Last couple of weeks made my life shorter for at least a year. I don’t think I need to explain how I felt, when backups and restores with DPM stopped working and we made them work again in 2 days, were working for 4 more days, stopped working again, repaired them again and again and again. I had a feeling I was in a movie “Groundhog day” for 3 weeks.
Since I would not like you to go through same frustration as I did, I decided to share it with “The Community”, but please forgive me not being so detailed as Danny Rubin was, when writing screenplay for movie mentioned above
We were (and are again) happy user of System Center DPM for couple of years now. We in fact migrated from another backup software (which I don’t want to mention here), since it was just what it was written on a box. Backup Software. Who would thought we might use it once in a while to make Restore. OK, maybe I exaggerate, but fact is that at least twice we were not able to make restore, even though there was data on tape which could be restore. And this was twice too much!!!
So after couple of happy years and installed DPM version 2012 on a Windows server 2008R2, our serve started to act strangely:
- backup of FileServer was extremely slow; about 1GB per hour,
- restore of data from disks to original location on FileServer, was slow as well (20 minutes for couple of MB), while restoring to alternate location was done in seconds,
- to restart DPM server it took more than one hour; OK, the start of Windows was quite fast, but when you logged one after restart, Windows was “Welcoming” for next hour,
- sometimes backups were working for couple of hours and then suddenly no job was processed anymore and coupe of running were frozen on couple of Bytes and did neither fail, nor continued (once I even waited for 2 hours and there was no additional Byte was saved),
- couple of times when we tried to restart, server ended in “blue screen” and Memory dump showed on disk driver error,
- there was no relevant error or warning on Event logs (to make all things harder for troubleshooting).
Since this is definitely not behavior I would tolerate on production DPM server and we could not solve problem our self, we called for help. In time of those 3 weeks, when DPM was in working and again not working, we received help from Microsoft Customer Support, local Microsoft partner and finally by local Microsoft Services employee.
I don’t want to go through all details, but here is what we have tried and what we found out through whole ordeal (not necessary in chronological order):
- Since we suspected server hardware malfunction, we moved system hard drives into another server with identical configuration –> no difference at all,
- Due to suspicions that there might be something wrong on JBOD array where are stored DPM replicas, we booted with DPM and its SQL turned off and disconnected JBOD shelves –> no difference at all
- During investigation we found out that HBA has 3 years old firmware, but upgrade software did not want to recognize HBA at all.
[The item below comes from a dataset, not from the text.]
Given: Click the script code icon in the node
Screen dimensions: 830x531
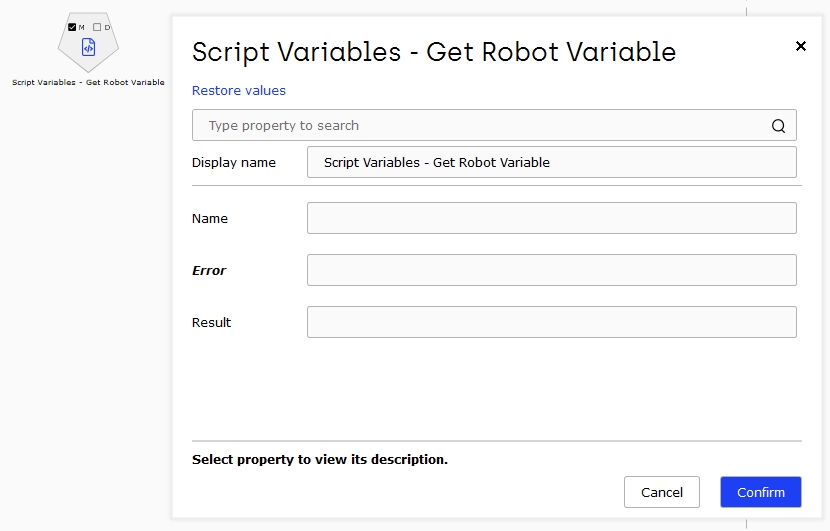Looking at the screenshot, I should (x=88, y=47).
So we replaced it with new one –> finally helped and even reboot was done in 15 minutes. BUT it was working only for 4 days, than the old story was back
- While checking and double checking installation documentation we realized, that we have grown in size of data written to DPM disks. This was troublesome for our PageFile (PageFile demands for DPM can be found at http://technet.microsoft.com/en-us/library/hh757814.aspx), which was getting too big for its drive where it was on. –> replacing “swap disk” with another more spacious did not help
- while one of reboots, where we disabled all DPM and SQL services, I observed one strange phenomenon. Server was again taking its time to boot and while waiting for Welcome to disappear, all disk arrays were peaceful (lights were on, as when disk is in idle), but 1st of 3 JBOD shelves was blinking as Las Vegas in the night. –> OS was obviously doing something on those disks and this finally showed us direction
Since specialists who were dealing with our issue till then were not available anymore, we got new help from somebody in Microsoft Services, who did not do anything with DPM since version 2010. However he was our saving hand. He had similar case couple of years ago, but problem was not with DPM, but with Windows Server operating system. All details can be found in KB article (http://support.microsoft.com/kb/934234). We were lucky again, that he had already precompiled EXE close at hand and we were immediately able to proceed with action.
It took this application more than 4 hours to clean our stale, tomb-stoned, forgotten, un-used… VSS disks references in Registry to be found and safely removed. After restart of server, which was back to normal time, no service was complaining that any of 18966 removed devices is missing. This includes also DPM, which is happily doing its Backup and RESTORE job again.
And we live happily (ever?) after.
P.S. HotFix mentioned in Ben Armstrong’s blog (http://blogs.msdn.com/b/virtual_pc_guy/archive/2010/06/14/hotfix-hyper-v-backup-can-cause-slow-system-boot-large-registry-files.aspx), did not help in our case and we are for now still running tools for cleaning per hand, but will make it on daily scheduler.